The reply to the records below should contain exactly the lines from the line with "You are a GUI" through the line with "Viewport: 1365px width, 896px", and nothing besides.

Saved data entries
************

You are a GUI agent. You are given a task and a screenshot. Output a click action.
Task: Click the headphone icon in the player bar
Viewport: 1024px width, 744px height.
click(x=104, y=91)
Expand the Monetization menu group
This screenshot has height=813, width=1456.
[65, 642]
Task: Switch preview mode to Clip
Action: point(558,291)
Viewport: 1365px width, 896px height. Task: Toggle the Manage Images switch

************

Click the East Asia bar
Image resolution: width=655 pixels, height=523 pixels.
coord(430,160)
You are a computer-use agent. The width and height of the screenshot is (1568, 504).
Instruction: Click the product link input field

************

# Solution to this exercise:
You are a GUI agent. You are given a task and a screenshot. Output a click action.
Task: Click the headphone icon in the player bar
Viewport: 1024px width, 744px height.
click(x=104, y=91)
Expand the Monetization menu group
This screenshot has height=813, width=1456.
[65, 642]
Task: Switch preview mode to Clip
Action: point(558,291)
Viewport: 1365px width, 896px height. Task: Toggle the Manage Images switch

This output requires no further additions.